Il ministro Paolo Zangrillo ha lanciato un appello affinché l'innovazione tecnologica resti al servizio delle persone e non viceversa. Intervenendo a Torino in occasione della presentazione del disegno di legge "Semplifica Piemonte", il titolare del dicastero della Pubblica Amministrazione ha ribadito che le macchine e i sistemi di intelligenza artificiale devono fungere da strumenti complementari all'attività umana, non da sostituti.
"Non possiamo permetterci di cedere all'illusione che il mondo del futuro sarà gestito autonomamente dalle macchine", ha dichiarato Zangrillo. "Se abbiamo davvero a cuore l'umanità, dobbiamo garantire all'uomo uno spazio da protagonista nello sviluppo sia del Paese che del pianeta. Per questo motivo, l'innovazione tecnologica deve restare antropocentrica".

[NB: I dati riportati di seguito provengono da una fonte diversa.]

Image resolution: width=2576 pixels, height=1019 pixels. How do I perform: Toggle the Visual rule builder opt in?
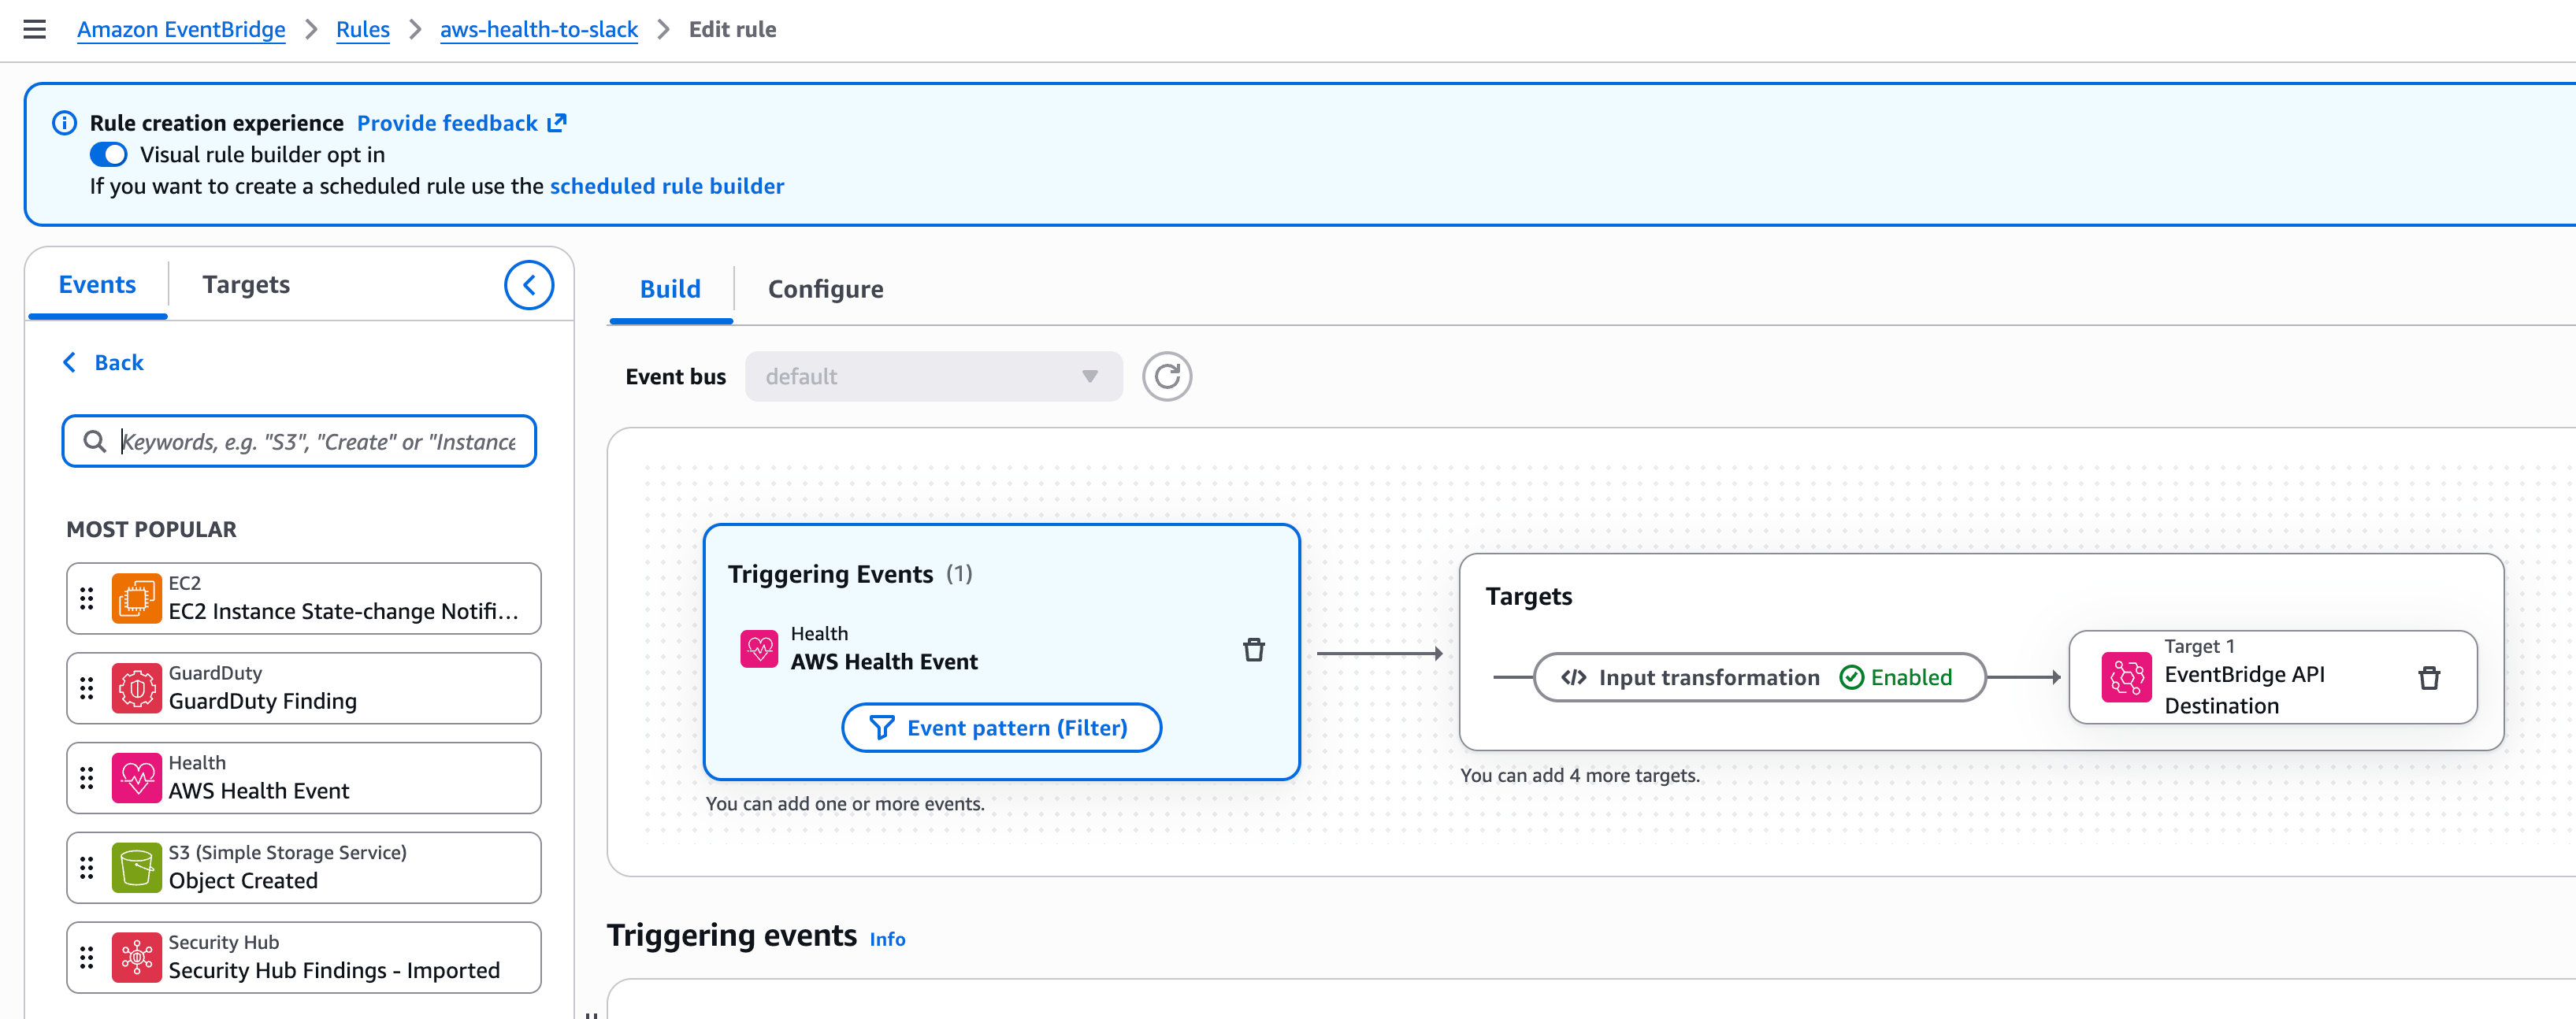[108, 155]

Il ministro ha sottolineato l'importanza cruciale di investire sulle risorse umane, rivolgendo particolare attenzione alle nuove generazioni. Questo aspetto riveste un'importanza strategica alla luce delle sfide demografiche che attendono la pubblica amministrazione italiana.
Zangrillo ha infatti evidenziato una criticità destinata a diventare sempre più urgente: entro i prossimi sei anni, circa un milione di dipendenti pubblici andrà in pensione per aver raggiunto i requisiti pensionistici. Questa massiccia ondata di pensionamenti rappresenta sia una sfida che un'opportunità per ripensare l'attrattività della pubblica amministrazione come datore di lavoro e per garantire continuità nei servizi ai cittadini.